In summary, this study suggests that the dermoscopic finding of protruding follicular plugs (PFPs) in patients with papulopustular rosacea may serve as a positive predictor for a favorable response to topical ivermectin therapy. PFPs appear to indicate a Demodex-associated form of rosacea that particularly benefits from acaricidal treatment. In contrast, PPR patients lacking PFPs may respond equally well to non-acaricidal treatments such as metronidazole. These insights can be readily applied in clinical practice to improve patient stratification and optimize treatment selection, potentially decreasing the need for sequential trials of different topical agents and improving patient outcomes through earlier disease control, reducing time to effective treatment. Dermatologists managing rosacea should consider a quick dermoscopic evaluation for PFPs as part of the initial assessment. Given the limited sample size and scope of our study, further research is warranted to confirm these findings.
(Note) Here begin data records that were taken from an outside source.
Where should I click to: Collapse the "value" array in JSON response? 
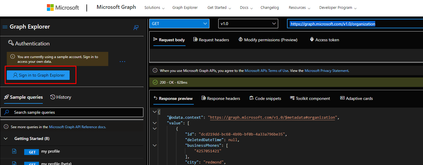[155, 123]
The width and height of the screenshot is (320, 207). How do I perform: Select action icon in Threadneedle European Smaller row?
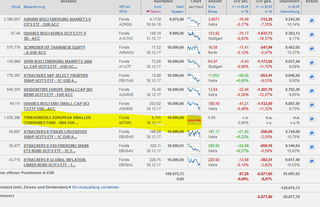(311, 119)

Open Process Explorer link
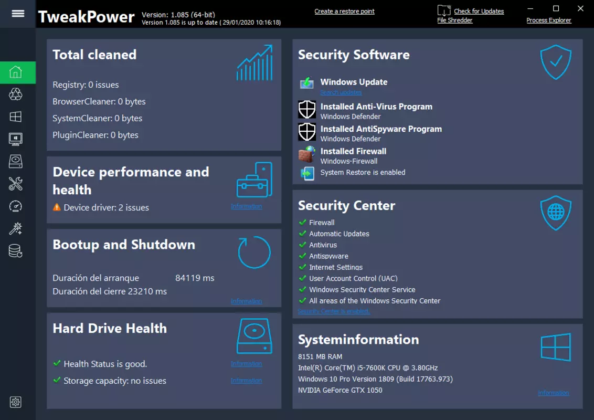coord(548,20)
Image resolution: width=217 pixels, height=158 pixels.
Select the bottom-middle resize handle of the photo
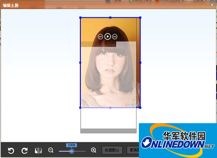(x=110, y=108)
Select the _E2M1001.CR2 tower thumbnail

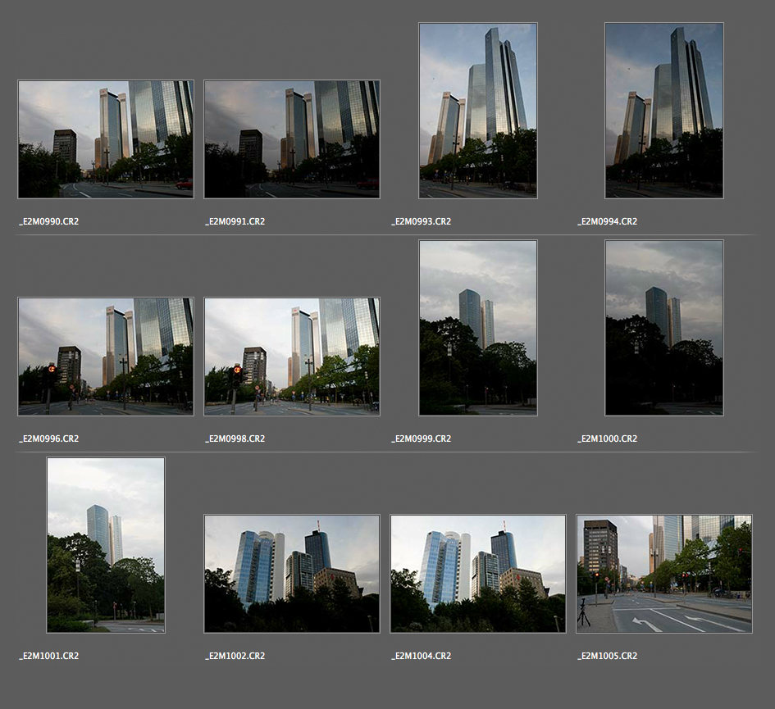pyautogui.click(x=106, y=545)
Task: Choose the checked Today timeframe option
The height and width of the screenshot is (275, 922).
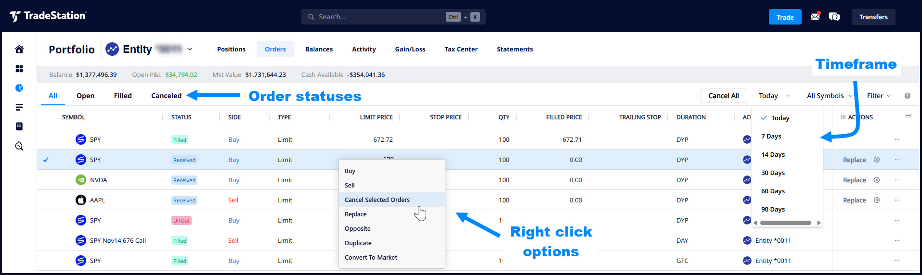Action: pos(780,118)
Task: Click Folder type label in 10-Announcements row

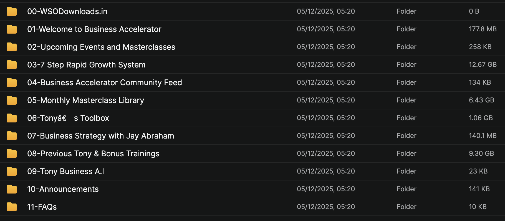Action: point(406,189)
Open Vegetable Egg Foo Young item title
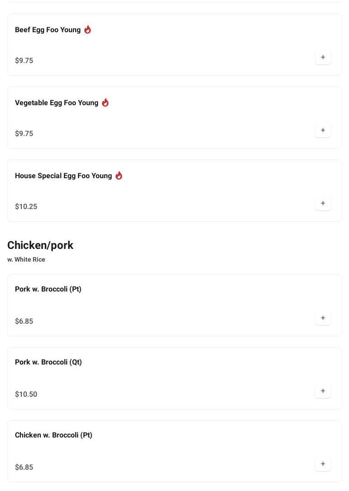 pos(57,103)
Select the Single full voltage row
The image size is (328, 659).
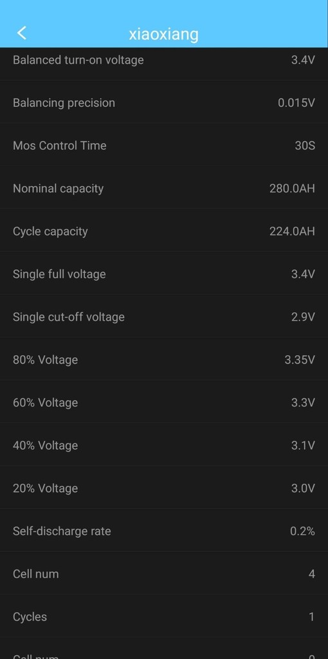[x=164, y=274]
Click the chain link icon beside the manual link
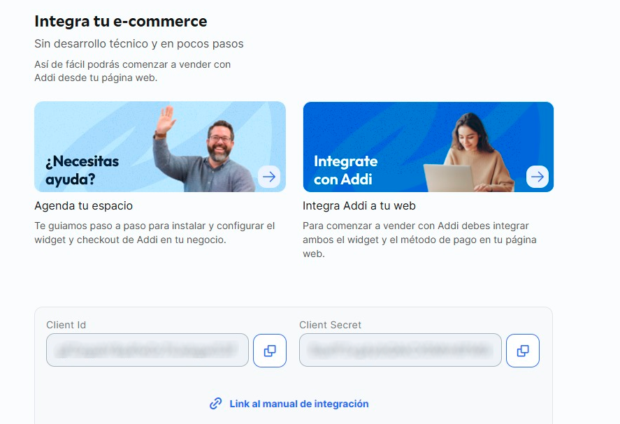Viewport: 620px width, 424px height. coord(216,404)
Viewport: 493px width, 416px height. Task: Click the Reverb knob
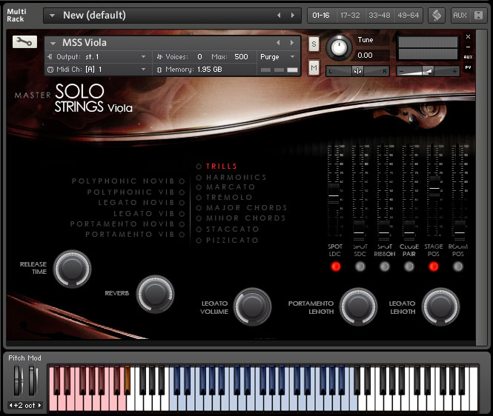click(x=155, y=293)
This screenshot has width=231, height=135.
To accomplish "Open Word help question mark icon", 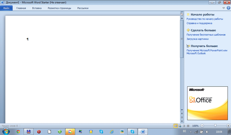I will pyautogui.click(x=228, y=8).
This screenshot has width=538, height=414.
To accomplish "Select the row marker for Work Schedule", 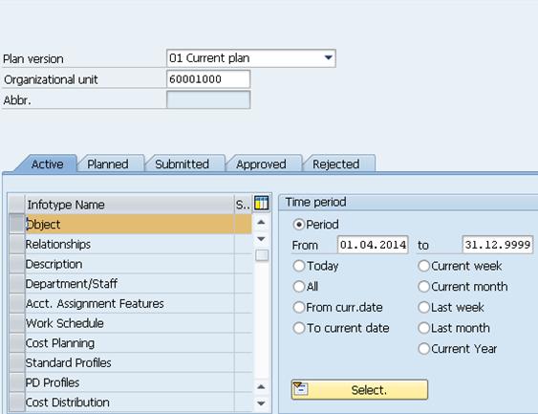I will pyautogui.click(x=17, y=323).
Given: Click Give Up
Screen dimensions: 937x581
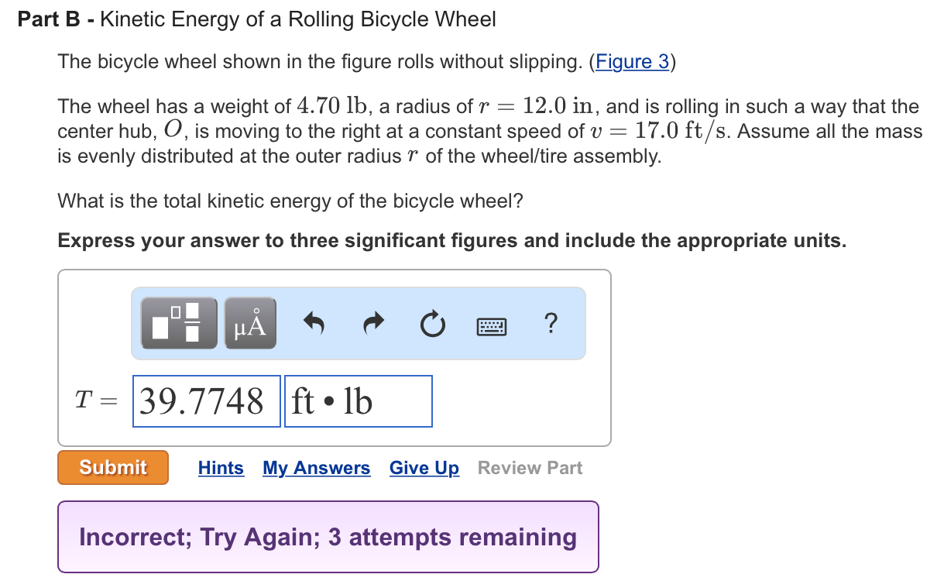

Larger controlled studies, ideally randomized, and with longer follow-up, should be conducted to validate PFPs as a marker of Demodex-driven rosacea and to explore whether early intervention with ivermectin in PFP-positive patients leads to improved long-term outcomes in terms of less frequent relapses.

Data Sharing Statement

Data is available from corresponding author upon reasonable request.

Statement of Ethics

This study was approved by the ethics committee for the university of Udine, Udine, Italy, namely Comitato Etico Unico Regionale Friuli Venezia Giulia. The approval number is CEUR-2022-Os-199.

Patient Consent

Written informed consent was obtained from all patients for publication of their case details and photographs.

Author Contributions

All authors made a significant contribution to the work reported, whether that is in the conception, study design, execution, acquisition of data, analysis and interpretation, or in all these areas; took part in drafting, revising or critically reviewing the article; gave final approval of the version to be published; have agreed on the journal to which the article has been submitted; and agree to be accountable for all aspects of the work.

Funding

This study was not supported by any sponsor or funder.

Disclosure

The authors report no conflicts of interest in this work.